TASK =
Each line from the one that holds "The height and" to the end of the records is to be retyped exactly. Pictures are not part of the copy.

Stored dataset items
* * * *

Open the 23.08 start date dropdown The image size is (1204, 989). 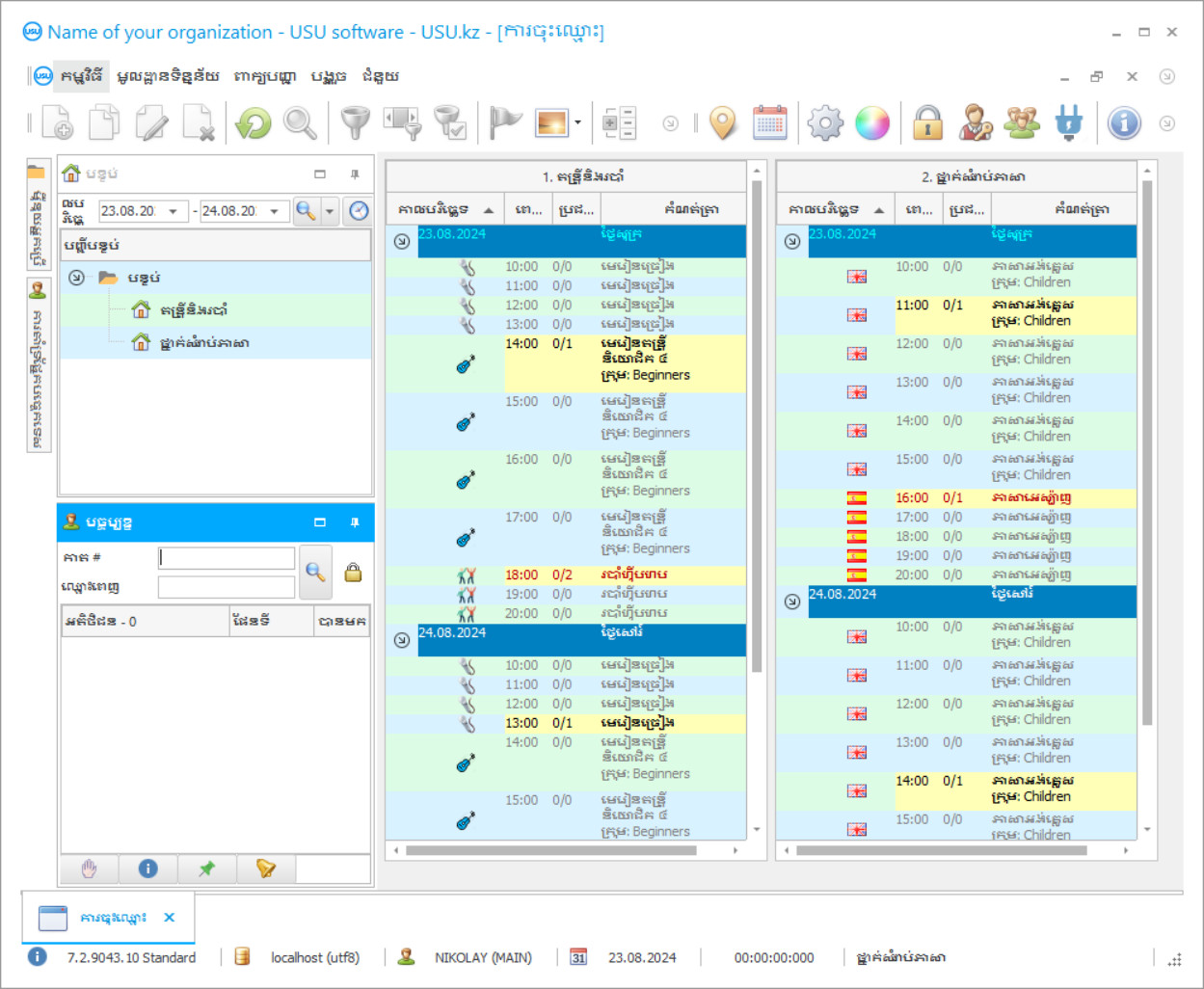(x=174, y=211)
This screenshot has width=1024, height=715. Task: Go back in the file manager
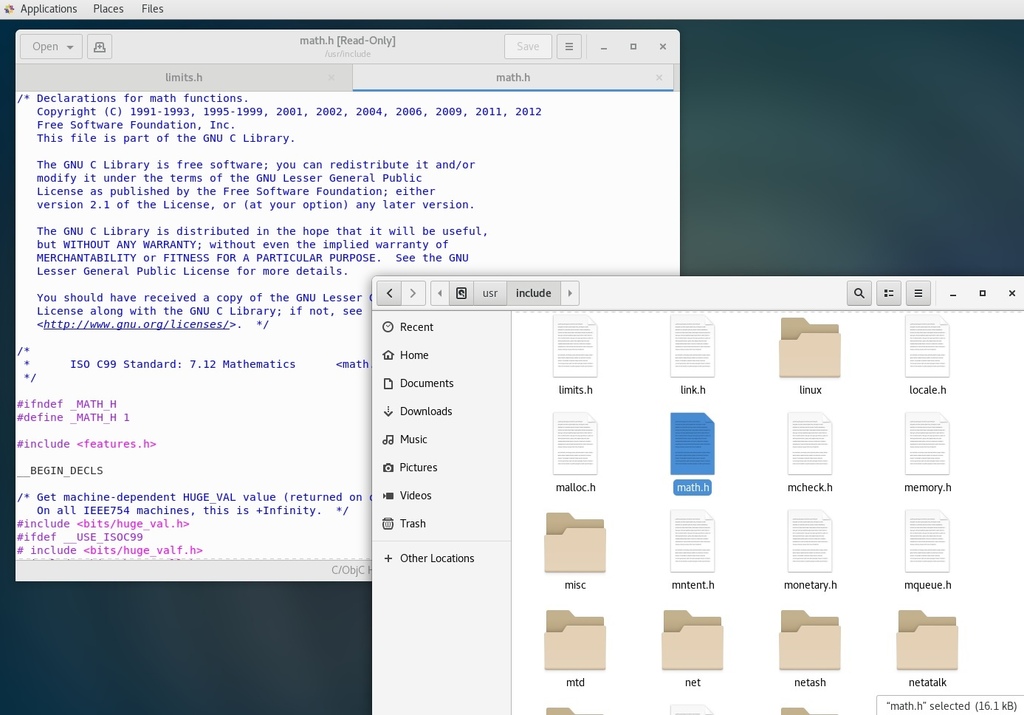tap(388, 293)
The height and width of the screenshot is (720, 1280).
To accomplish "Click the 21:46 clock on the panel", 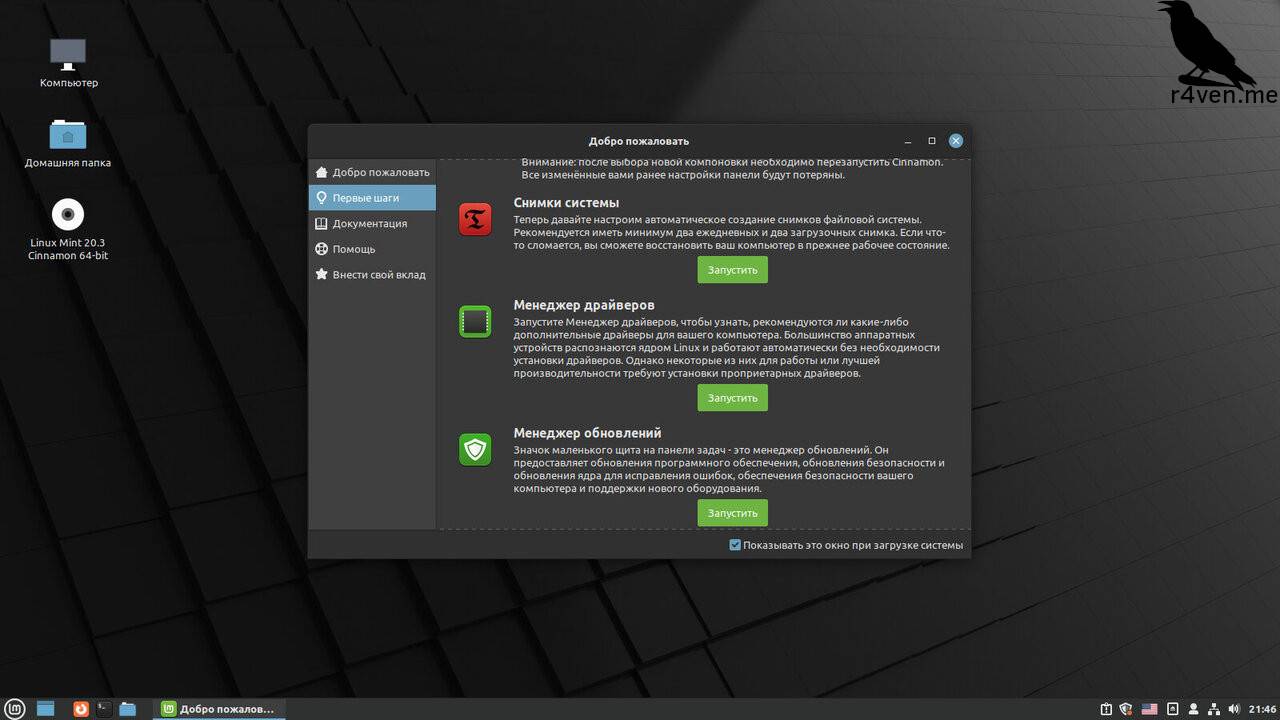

* * * *

TASK RESPONSE =
The height and width of the screenshot is (720, 1280).
To accomplish "Click the 21:46 clock on the panel", 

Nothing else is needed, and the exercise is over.